The answer is when you notice you’re distracted, gently bring your thoughts back to what you’re doing. It’s sort of like a meditation.

Those thoughts might not even fully go away, but you can get better and better at gently bringing yourself back to what’s right in front of you.

Progress, not perfection.

Know that doing that is for everyone’s benefit – especially yours.

3. Deal with child “emergencies”

An emergency might be a bleeding knee or it might be a missing favorite sock crisis.

I learned as a mother that by fully dealing with the “emergency” immediately, I could more quickly go back to the other thing that I was doing.

Clients often say, “I want to have a morning routine, but my kids keep interrupting me!”

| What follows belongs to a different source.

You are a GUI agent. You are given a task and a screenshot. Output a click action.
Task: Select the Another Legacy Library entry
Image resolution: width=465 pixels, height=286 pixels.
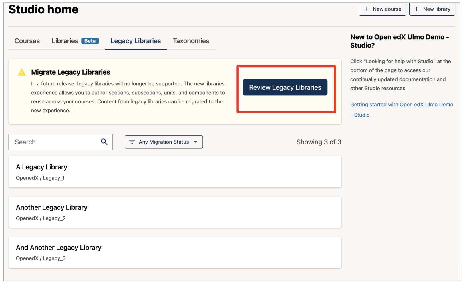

The whole idea of a morning routine is for you to start the day feeling good with a sense of accomplishment.

So, here’s my advice if your little one jolts you out of your meditation, yoga practice, journaling, or reading because she can’t find her favorite pencil.

Simply deal with the drama and then go back to your morning routine when you can.

And if there’s no time left, just let it go and look forward to the opportunity to give it a go the next day. It’s not a big deal.

Women sometimes tell me they feel “selfish” when they focus on their work because they’re neglecting their kids. And they feel “selfish” when they’re focusing on their kids because they’re neglecting their work.

How about we turn “selfish” into “selfful” – being kind to yourself and doing what’s best for you, so that you can be your best for your kids or your work depending on which you’re focusing on at the time?